Des Européens soucieux de leur sécurité financière
L’épargne demeure une priorité en 2025. Les Européens sont de plus en plus nombreux à vouloir mettre de l’argent de côté (55%, +4 points par rapport à 2024). Si certains pays comme la Roumanie et le Royaume-Uni affichent des intentions d’épargne élevées, la France se situe à un niveau inférieur à la moyenne européenne (43%). Ces comportements de précaution peuvent s’attribuer à la volonté de préserver son budget, en cas de hausses d’impôts potentielles, dans un contexte de déficits publics élevés, analyse l’étude. Le taux d’épargne des ménages n’est pas redescendu depuis 2021 : il s’élevait à 15,7 % du revenu au second trimestre 2024, dans la zone euro. En France, à fin 2024, il progresse de nouveau, flirtant avec les 18%, selon l’Insee.
Dans ce contexte, le choix de consommer interroge. 57 % des Européens et 59 % des Français n’envisageraient pas d’augmenter leurs dépenses. Et la France se démarque des autres pays européens par une image particulièrement négative de la consommation (70 %).
Sont pointés du doigt le gaspillage et la surconsommation illustrant un sentiment de culpabilité. Pour autant, paradoxalement, plus de la moitié (53 %) des Européens se perçoivent comme des consommateurs responsables et avisés, estimant « sagement consommer juste comme il faut, ni trop, ni trop peu » et avec « des choix mûrement réfléchis ».

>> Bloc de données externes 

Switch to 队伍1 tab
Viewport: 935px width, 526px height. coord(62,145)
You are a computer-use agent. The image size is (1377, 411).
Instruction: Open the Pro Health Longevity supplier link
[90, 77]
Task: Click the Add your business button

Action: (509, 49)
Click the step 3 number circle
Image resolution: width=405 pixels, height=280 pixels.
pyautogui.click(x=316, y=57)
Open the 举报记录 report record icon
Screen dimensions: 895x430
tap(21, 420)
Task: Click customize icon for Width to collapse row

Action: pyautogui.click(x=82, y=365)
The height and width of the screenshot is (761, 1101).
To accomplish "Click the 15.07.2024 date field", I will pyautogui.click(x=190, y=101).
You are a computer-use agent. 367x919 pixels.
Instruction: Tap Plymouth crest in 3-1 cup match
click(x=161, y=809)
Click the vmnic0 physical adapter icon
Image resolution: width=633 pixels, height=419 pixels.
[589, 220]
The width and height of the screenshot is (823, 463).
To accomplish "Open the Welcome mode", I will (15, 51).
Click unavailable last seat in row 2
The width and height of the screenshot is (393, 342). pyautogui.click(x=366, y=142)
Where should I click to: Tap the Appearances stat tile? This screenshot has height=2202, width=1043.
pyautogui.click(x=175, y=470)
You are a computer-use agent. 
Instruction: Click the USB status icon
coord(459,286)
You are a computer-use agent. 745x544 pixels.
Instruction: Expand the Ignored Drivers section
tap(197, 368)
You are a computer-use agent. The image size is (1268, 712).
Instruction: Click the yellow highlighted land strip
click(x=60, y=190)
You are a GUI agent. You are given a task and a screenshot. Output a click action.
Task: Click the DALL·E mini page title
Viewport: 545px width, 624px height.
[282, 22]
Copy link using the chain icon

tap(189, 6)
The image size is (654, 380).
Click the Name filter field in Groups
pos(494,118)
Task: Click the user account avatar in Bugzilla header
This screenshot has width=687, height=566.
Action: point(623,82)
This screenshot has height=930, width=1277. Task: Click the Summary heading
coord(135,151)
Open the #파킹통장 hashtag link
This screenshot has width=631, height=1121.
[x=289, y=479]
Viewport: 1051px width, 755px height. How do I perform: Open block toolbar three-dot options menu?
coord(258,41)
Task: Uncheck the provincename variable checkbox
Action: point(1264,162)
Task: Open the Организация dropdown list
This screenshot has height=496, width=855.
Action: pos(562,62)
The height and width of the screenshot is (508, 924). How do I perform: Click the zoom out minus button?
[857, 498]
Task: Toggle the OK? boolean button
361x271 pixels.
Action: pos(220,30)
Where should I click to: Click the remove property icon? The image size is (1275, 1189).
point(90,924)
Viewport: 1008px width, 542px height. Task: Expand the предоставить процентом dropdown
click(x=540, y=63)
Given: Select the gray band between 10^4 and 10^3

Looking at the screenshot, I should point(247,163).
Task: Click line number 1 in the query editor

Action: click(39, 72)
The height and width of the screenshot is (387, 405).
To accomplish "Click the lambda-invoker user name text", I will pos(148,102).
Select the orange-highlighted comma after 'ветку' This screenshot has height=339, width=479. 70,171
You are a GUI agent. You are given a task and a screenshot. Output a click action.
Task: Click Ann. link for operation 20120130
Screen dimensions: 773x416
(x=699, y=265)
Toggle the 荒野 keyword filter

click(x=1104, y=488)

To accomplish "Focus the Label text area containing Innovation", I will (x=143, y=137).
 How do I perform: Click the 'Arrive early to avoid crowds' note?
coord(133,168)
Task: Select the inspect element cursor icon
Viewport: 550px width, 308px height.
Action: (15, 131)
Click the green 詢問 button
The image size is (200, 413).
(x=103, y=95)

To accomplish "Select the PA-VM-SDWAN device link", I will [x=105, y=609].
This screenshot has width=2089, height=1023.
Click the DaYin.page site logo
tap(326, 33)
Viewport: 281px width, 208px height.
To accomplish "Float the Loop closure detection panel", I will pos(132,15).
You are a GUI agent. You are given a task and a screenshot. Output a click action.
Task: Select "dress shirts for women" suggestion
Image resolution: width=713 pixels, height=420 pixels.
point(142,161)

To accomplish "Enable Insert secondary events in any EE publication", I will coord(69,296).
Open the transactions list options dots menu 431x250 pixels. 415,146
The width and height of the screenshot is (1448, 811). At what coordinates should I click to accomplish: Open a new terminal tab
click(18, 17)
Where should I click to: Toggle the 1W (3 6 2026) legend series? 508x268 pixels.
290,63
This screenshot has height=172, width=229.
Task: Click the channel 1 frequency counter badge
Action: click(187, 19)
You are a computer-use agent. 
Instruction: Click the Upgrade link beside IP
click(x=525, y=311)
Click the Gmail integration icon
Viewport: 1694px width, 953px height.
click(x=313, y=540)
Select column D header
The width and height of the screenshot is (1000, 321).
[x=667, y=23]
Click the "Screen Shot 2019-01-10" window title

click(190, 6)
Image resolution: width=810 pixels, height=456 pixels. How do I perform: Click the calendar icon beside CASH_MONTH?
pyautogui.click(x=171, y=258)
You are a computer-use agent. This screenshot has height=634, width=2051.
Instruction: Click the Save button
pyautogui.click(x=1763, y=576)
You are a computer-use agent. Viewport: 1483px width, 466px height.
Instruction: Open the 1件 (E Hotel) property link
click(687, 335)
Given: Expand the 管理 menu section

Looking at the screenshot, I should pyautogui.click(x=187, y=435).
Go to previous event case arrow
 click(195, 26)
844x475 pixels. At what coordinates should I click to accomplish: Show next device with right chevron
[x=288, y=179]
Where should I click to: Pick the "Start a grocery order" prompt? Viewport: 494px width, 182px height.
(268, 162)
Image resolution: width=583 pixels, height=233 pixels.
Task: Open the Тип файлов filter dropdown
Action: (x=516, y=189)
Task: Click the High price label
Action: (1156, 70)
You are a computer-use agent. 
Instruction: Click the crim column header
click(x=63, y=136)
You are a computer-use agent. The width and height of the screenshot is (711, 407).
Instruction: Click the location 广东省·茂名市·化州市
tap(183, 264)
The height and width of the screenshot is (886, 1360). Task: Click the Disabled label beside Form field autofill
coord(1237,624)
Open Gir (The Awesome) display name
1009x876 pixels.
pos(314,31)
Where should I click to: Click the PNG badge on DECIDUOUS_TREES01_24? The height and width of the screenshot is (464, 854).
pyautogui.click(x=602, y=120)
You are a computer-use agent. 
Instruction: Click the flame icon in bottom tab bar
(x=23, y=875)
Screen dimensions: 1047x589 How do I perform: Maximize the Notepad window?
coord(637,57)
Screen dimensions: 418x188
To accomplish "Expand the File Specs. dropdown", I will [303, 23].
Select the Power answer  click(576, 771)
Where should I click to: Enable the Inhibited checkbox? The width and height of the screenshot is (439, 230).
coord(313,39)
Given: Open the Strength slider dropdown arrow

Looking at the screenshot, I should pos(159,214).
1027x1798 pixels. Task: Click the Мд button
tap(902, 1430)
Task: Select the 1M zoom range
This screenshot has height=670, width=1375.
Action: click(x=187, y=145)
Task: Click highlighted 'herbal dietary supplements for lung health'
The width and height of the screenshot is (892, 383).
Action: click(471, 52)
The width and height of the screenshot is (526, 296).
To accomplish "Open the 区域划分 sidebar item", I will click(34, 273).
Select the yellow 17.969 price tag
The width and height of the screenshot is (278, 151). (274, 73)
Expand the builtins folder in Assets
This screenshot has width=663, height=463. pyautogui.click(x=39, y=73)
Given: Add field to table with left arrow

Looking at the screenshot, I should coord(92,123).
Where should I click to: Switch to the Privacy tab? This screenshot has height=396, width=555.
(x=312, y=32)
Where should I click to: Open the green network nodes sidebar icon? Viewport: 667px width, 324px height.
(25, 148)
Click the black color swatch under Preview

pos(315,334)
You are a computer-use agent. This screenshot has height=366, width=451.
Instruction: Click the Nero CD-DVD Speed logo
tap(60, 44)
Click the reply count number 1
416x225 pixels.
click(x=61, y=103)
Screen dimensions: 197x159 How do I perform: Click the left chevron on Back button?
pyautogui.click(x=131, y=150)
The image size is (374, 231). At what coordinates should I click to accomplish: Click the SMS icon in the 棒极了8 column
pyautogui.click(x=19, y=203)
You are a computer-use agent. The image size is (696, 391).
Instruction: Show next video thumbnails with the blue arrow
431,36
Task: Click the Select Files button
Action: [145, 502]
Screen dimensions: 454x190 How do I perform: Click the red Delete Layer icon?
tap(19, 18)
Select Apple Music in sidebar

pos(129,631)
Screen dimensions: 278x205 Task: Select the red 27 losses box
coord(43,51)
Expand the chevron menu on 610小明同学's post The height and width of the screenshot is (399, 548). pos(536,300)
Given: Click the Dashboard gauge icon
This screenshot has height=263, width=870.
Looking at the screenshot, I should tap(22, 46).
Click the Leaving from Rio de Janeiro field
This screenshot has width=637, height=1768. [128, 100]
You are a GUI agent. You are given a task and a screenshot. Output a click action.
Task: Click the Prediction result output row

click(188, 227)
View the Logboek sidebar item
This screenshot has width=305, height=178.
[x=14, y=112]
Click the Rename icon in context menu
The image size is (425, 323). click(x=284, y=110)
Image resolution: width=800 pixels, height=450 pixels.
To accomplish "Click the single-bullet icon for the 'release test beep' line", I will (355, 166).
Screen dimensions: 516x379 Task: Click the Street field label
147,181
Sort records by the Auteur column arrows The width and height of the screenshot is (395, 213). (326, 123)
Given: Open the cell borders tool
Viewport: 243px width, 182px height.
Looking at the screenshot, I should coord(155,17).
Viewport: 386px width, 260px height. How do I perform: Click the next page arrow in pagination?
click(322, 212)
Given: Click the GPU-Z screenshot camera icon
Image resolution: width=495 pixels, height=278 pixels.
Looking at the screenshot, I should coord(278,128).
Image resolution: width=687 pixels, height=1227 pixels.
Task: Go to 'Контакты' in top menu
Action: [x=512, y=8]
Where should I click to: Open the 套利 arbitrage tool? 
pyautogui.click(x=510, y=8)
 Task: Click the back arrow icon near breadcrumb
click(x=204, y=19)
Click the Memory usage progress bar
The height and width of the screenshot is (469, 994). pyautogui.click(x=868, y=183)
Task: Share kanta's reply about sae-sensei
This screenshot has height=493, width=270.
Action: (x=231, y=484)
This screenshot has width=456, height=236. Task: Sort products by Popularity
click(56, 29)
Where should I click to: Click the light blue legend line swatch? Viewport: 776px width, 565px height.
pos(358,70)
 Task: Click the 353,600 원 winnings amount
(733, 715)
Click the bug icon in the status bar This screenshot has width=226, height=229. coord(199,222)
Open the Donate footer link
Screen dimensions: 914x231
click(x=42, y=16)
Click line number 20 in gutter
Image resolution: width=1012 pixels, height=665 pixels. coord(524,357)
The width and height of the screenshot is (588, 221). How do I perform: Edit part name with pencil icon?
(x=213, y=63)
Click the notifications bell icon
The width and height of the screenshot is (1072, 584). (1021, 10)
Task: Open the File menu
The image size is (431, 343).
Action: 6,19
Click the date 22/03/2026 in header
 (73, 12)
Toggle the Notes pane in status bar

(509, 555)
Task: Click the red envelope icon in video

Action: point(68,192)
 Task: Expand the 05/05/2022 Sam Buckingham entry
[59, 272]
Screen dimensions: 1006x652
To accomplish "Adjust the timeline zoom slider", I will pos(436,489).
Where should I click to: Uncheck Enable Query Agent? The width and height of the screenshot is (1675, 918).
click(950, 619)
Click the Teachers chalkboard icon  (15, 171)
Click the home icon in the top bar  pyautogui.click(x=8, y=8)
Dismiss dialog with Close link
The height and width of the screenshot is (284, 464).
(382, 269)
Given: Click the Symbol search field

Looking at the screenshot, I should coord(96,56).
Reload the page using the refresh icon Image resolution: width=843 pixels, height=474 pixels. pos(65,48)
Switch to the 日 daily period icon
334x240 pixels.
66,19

Pour le plaisir et le confort
À l’échelle européenne, les consommateurs sont principalement motivés par le plaisir (84%) et le confort (83%). S’ils choisissent de dépenser plus, ils devraient continuer à privilégier les voyages et les abonnements aux plateformes de streaming vidéo, selon l’étude. Pour autant, consommation responsable et plaisir coexistent dans leurs démarches (77%). Et, malgré la maîtrise de leurs dépenses, une bonne gestion de leur budget qu’ils revendiquent fièrement, 58% parmi eux estiment manquer de moyens pour consommer comme ils le souhaitent. Des contraintes budgétaires qui engendrent déception et frustration chez 86% d’entre eux, dont 84% de Français.